Richard Rodriguez and the Working Class

Now, there is some credibility to the argument that Rodriguez is putting forth with this statement. To a certain extent, when one’s education increases and the thinking process evolves, the educated person may find himself or herself with little in common with those whose education has not continued or evolved.

In some cases, this can lead to a schism between children in parents on a host of cultural, social and political issues. In a way, this may backfire on the parents as they desire an educated child who shines, but then wish the child would maintain a thought process or outlook on life that is similar to their own. Of course, this is impossible as the child is drawing an outlook on life based on different experiences.

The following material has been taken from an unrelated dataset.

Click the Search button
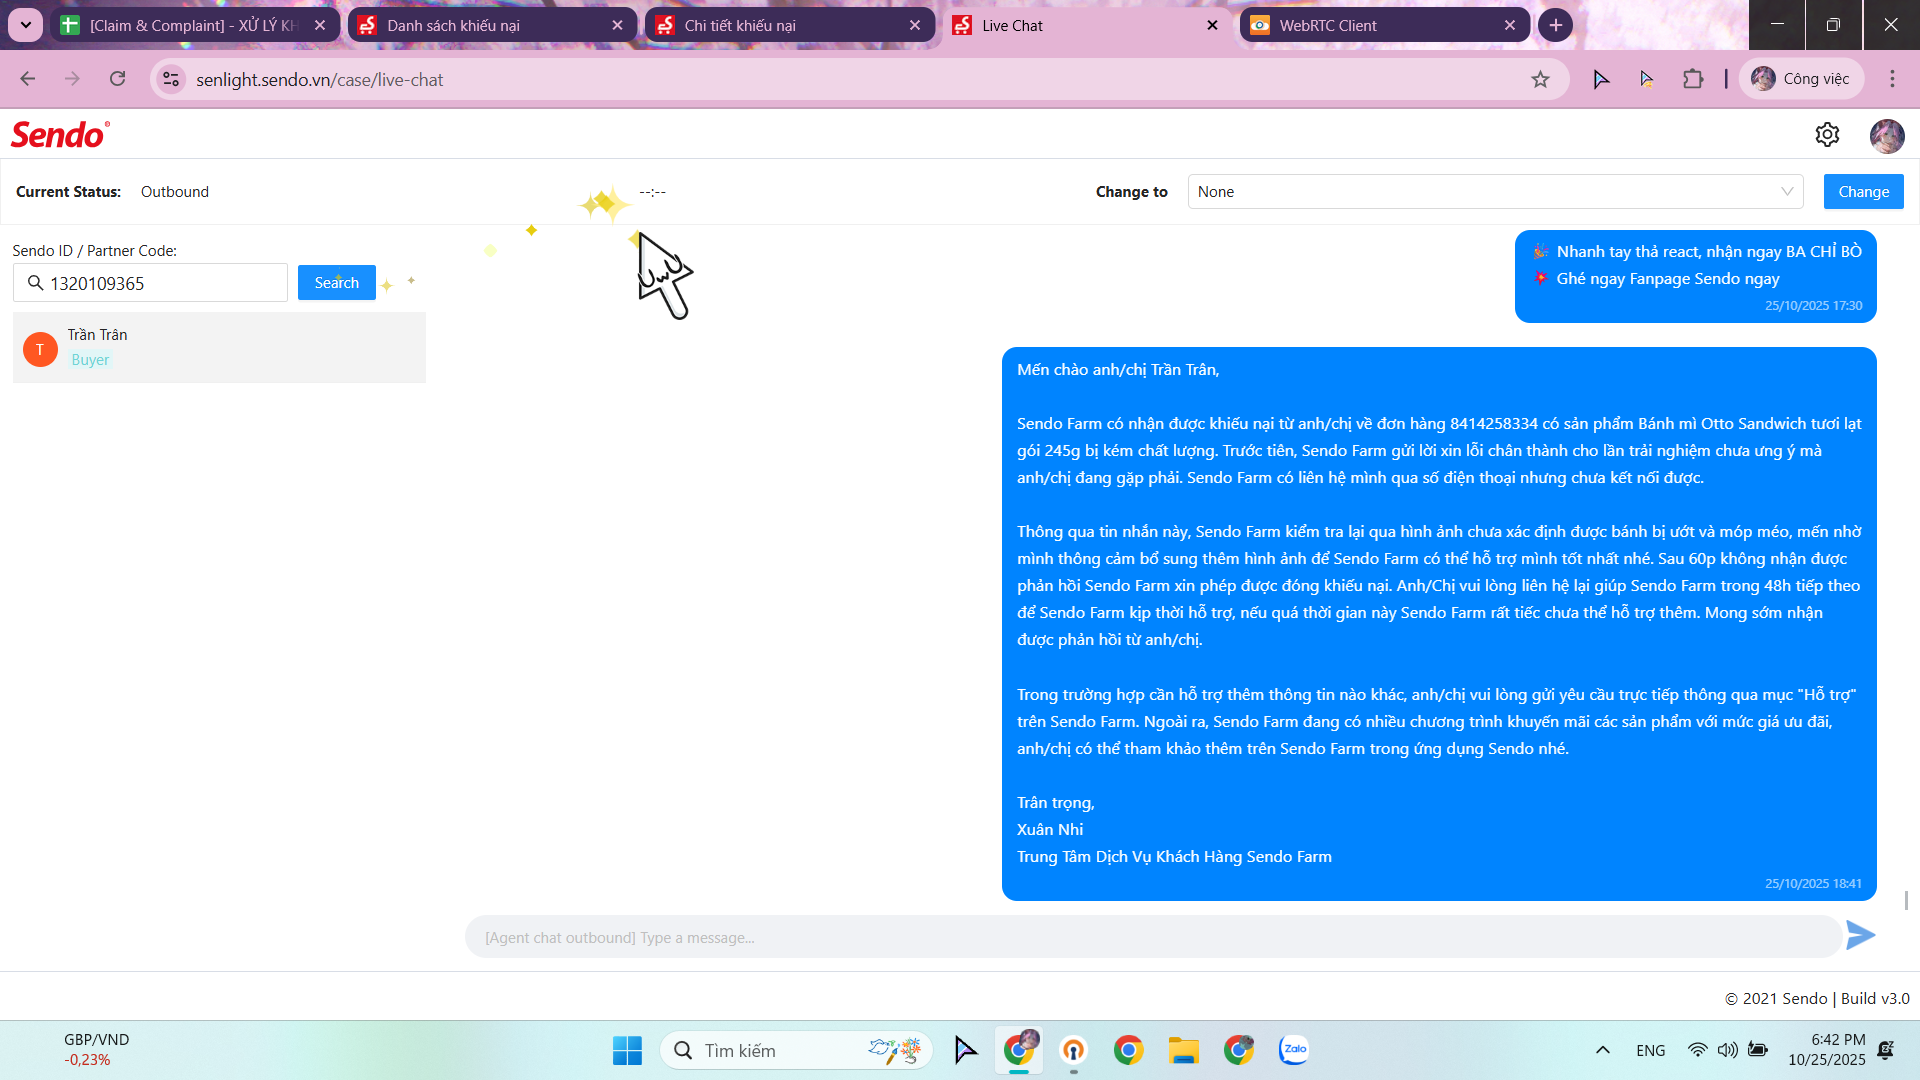 (x=336, y=283)

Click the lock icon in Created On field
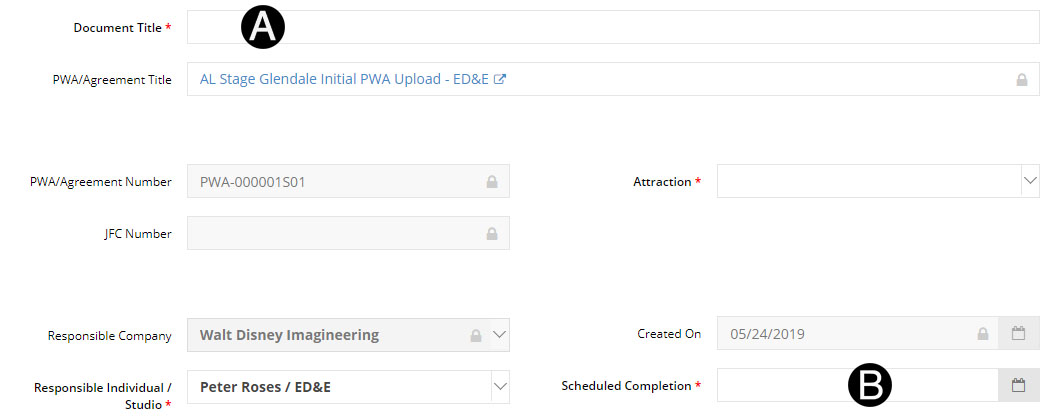[984, 334]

However, Rodriguez does take his assessment a little bit too far in terms of painting the scholarly student as a tragic anti-hero. Consider the following excerpt:

“He is no fabulous hero, no idealized scholar worker. The scholarship boy  can not reconcile, can not straddle the two great opposing cultures of his life. His success is unromantic and plain. He sits in the classroom and does not offer those sitting besides him no calming reassurance about their own  lives.”

Quite honestly, that is an incredibly nihilistic portrayal of a successful student. In a way, it almost hints that being a successful student is ultimately not successful because what comes with it is harmful psychological baggage.

While this may have been true for Rodriguez based on his own personal experience (his essay is, of course, primarily autobiographical), but it is truly indicative of the experiences of all successful students? In reality, it is probably not.